Problem 1 ->
In the sharing economy article below, what position does Mathieu Halle hold?
Problem 2 ->
Name every company mentioned in the sharing economy article below.
## start Supplied text
Airbnb is the biggest accommodation provider in the world, but owns no hotels. Uber is the biggest public transportation company in the world, but owns no taxis. We’ve all seen variations of this thought-provoking meme.
The sharing economy—the business model that connects hosts who have something valuable to share, with customers who want that shareable something—is changing the way people access services all over the globe.
“Simply put, the two-sided marketplace is established when a website or app allows economic exchange between two groups of users,” says Mathieu Halle VP of digital business for Nok Nok CAFE, an innovative Canadian tech start-up that’s bringing the sharing economy to coffee by allowing anyone to create their own coffee bar at home. “The success of a marketplace rests on its ability to generate a powerful network effect.”
According to Halle, understanding these three things is critical for two-sided marketplaces to work.
1. Value (for both sides)
## end Supplied text
## start Data records
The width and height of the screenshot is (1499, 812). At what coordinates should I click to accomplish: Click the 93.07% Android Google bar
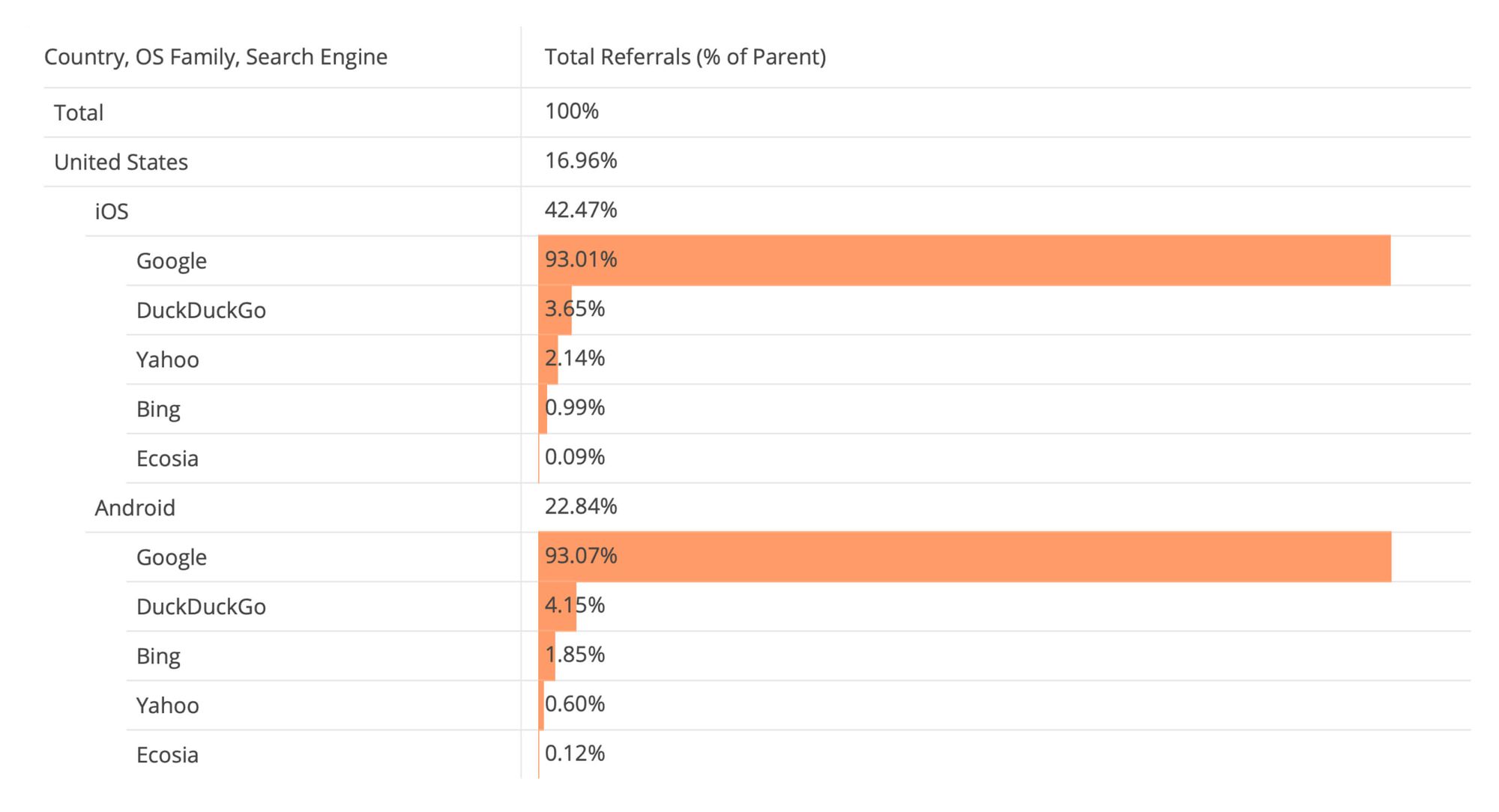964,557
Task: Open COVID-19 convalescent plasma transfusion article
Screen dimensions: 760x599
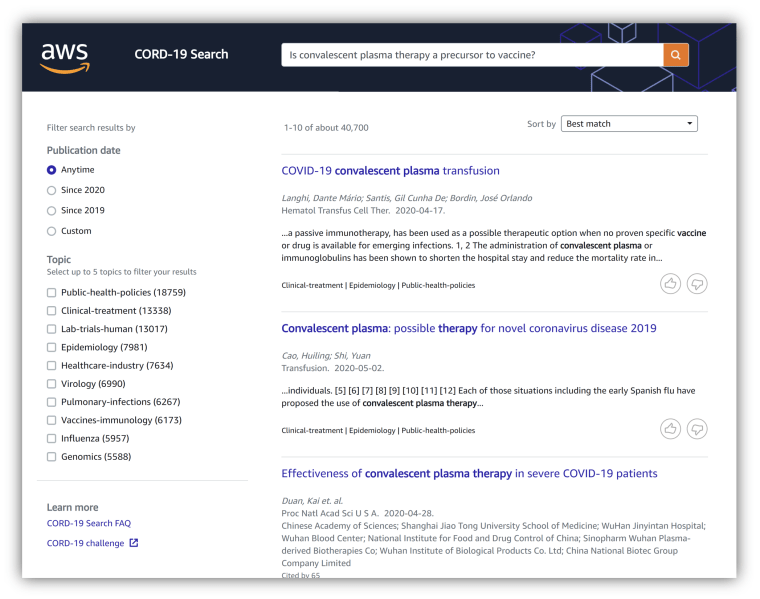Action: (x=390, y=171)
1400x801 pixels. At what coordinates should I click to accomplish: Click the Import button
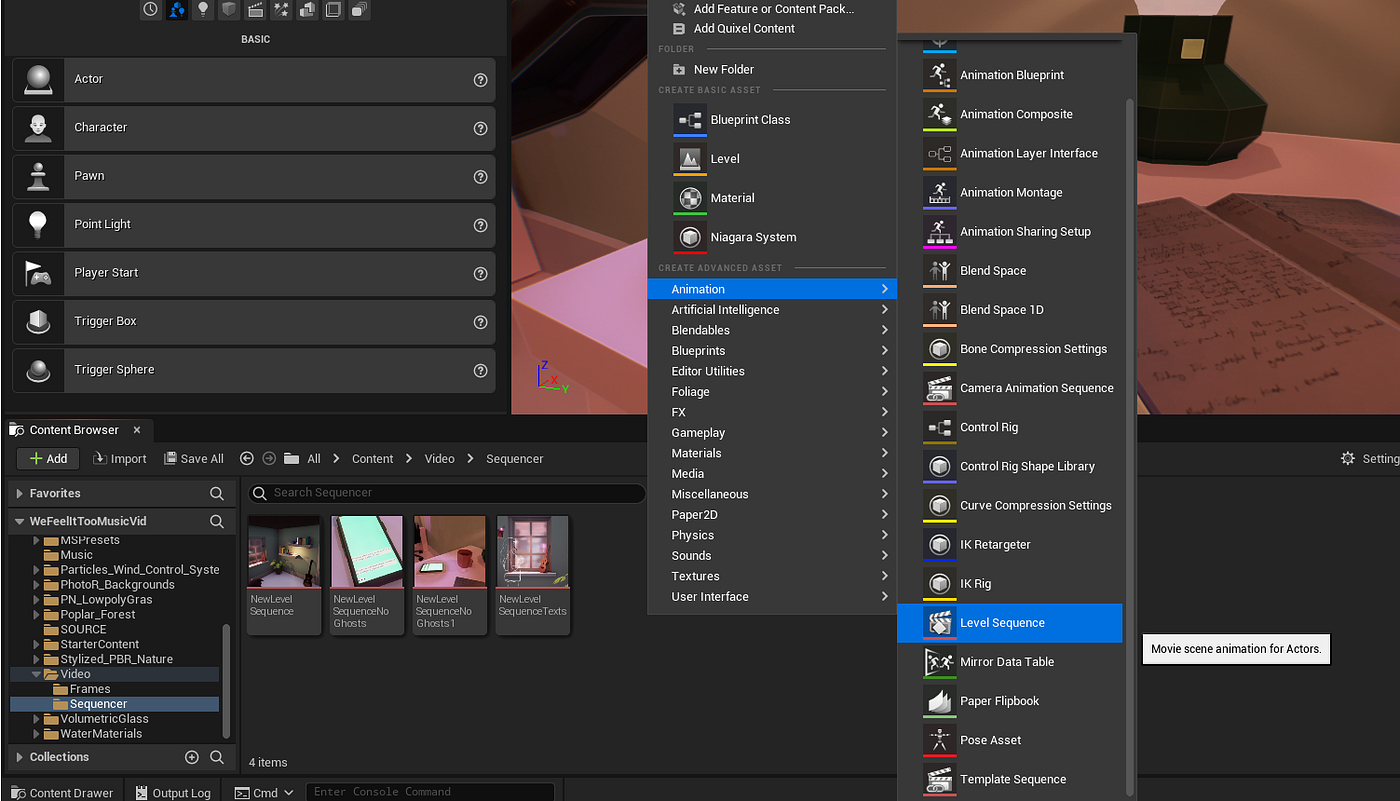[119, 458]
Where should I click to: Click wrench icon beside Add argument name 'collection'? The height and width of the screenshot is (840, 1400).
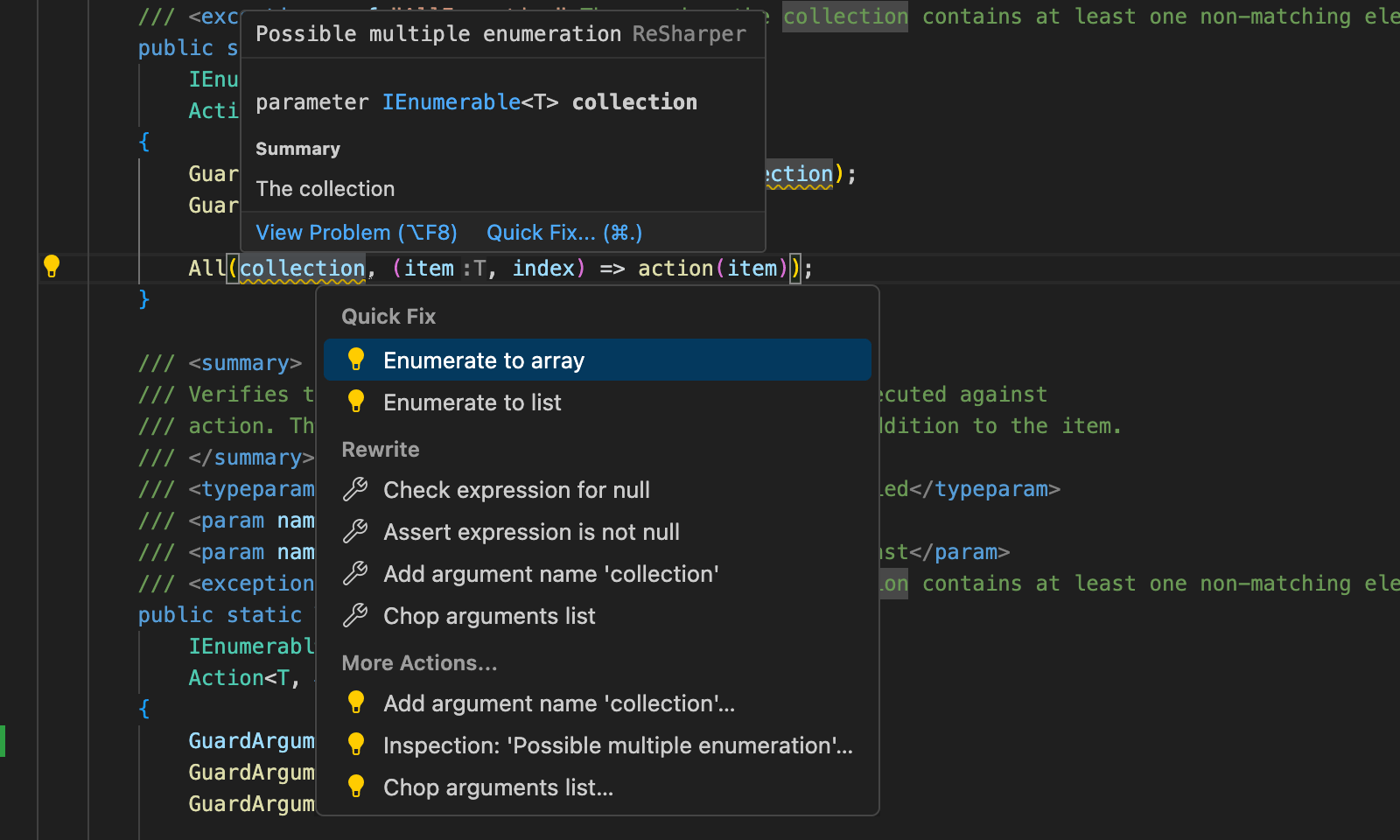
## end Data records
Final result 1 ->
VP of digital business for Nok Nok CAFE

Final result 2 ->
Airbnb, Uber, Nok Nok CAFE